‘Passages’ - Sundance
Sundance darling, Ira Sachs, returns to the festival with a raw, queer drama that brutally paints an honest portrait of a self-involved artist sabotaging his life with a destructive love triangle.
Tomas is introduced while on the set of his latest movie, directing with aggressive demands for his actors to do exactly what he says as he treats them like play pieces instead of actual humans. He acts like a director in his own life, but his two play pieces are not actors but his soft-spoken artist husband of 15 years, Martin, and Agathe, a teacher he meets at a club with Martin. Tomas and Martin are exact opposites but the many years spent together have equipped them to handle each other’s needs and flaws. This is not Tomas’s first time being with a woman, but in this fiery moment with Agathe, something feels different and it is an opportunity he must take advantage of.
Even though he ropes two people into his love triangle, Tomas is concerned with himself and does what he needs to to get the exact setup he wants from each partner. Sachs uses Tomas for the audience to observe how someone with a destructive personality can affect a relationship with a shared history that quickly ending it will not mean it is closed and over. Tomas being a celebrity adds another layer to this story by using how his career brings a sense of entitlement to how he navigates the world he lives in. When he is on set and something doesn’t go his way he has the safety of being able to do another take, but in real life, his mistakes lead him to defeat himself. He wields self-sabotage on top of his childlike attitude that drives others to stay clear of him.
While Sachs perfectly lays out all three points of view in this relationship; he is on the side of Martin, who has endured the humiliation of being with Tomas. Sachs is very empathetic towards Agathe’s situation as she is a young woman who got caught up in the fame of Tomas and the appeal of seducing a gay man. She can see a future for a relationship with him and falls under his spell that he wants the same things, but sadly she is being manipulated by the egomaniac director. Even though Tomas can be insufferable, Franz Rogowski brings a sense of humanity to the role that offsets his cruelty with humility that shows a deep insecurity dwelling in the character. Tomas aspires to be with someone but he retracts once they catch on to who he is and that is his flaw. Watching the contrast between Rogowski’s chaotic queer and Ben Whishaw’s bare Martin who is the sexiest he has ever been makes them a compelling couple. With a fair treatment of all three lovers that show them as complex humans, it is left up to the audience to figure out who they best identify within the given circumstance.
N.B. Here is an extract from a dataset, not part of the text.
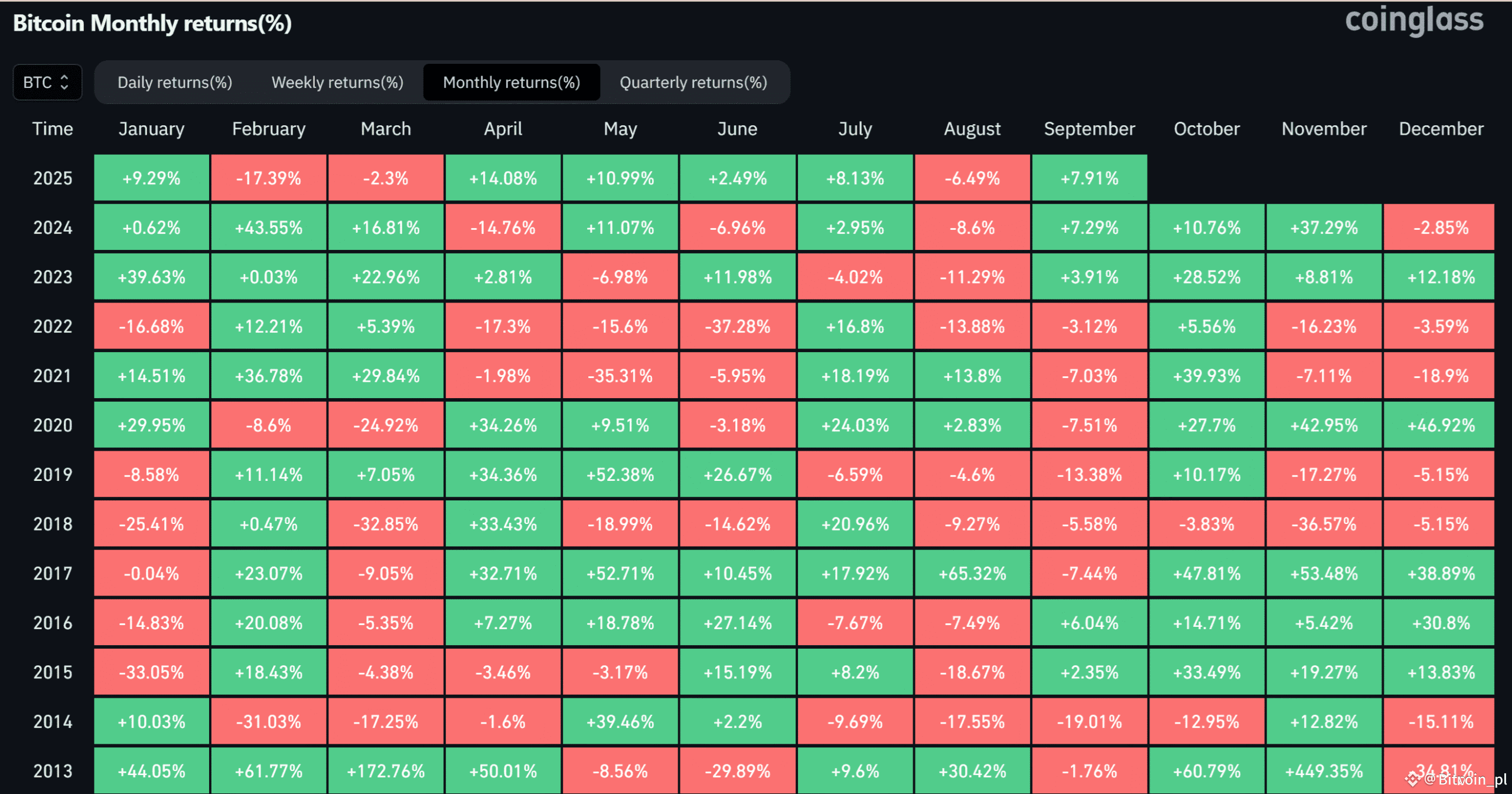
Task: Click the September column header
Action: pos(1089,129)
Sachs opts out of high-octane screaming matches for quiet moments between the throuple. His delicate, French aesthetic direction allows for the film to feel grounded and raw which allows his cast of performers to take in all the intense emotions and just breathe. Audiences are put directly in the middle of the love triangle as they get to almost eavesdrop on the intimate moments shared between lovers almost feeling a bit voyeuristic. Each actor naturally becomes the character they are portraying and the story has a bit of a mess to it that enhances the realism beneath the surface. Tomas's narcissism puts the story on a predictable path as both men find new lovers, Tomas thinks that Agathe is what he has been searching for but the idea of Martin replacing him sets him back on course. Sachs beautifully directs passion between his two male leads in a very lengthy sex scene that communicates their relationship perfectly.
Sachs shatters any Hollywood happy-ending expectations and positions Tomas in a state of melancholy as his selfish actions work against him. While starting the film off in an environment where he has full control of everything around him, in the end, Tomas finds himself in a situation that he has no control over due to his overconfidence and manipulation. Passages uses its love triangle as a microscopic lens to examine attraction, intimacy, and the unintentional pain that people can cause to their loved ones that feels truthful and will leave a scar.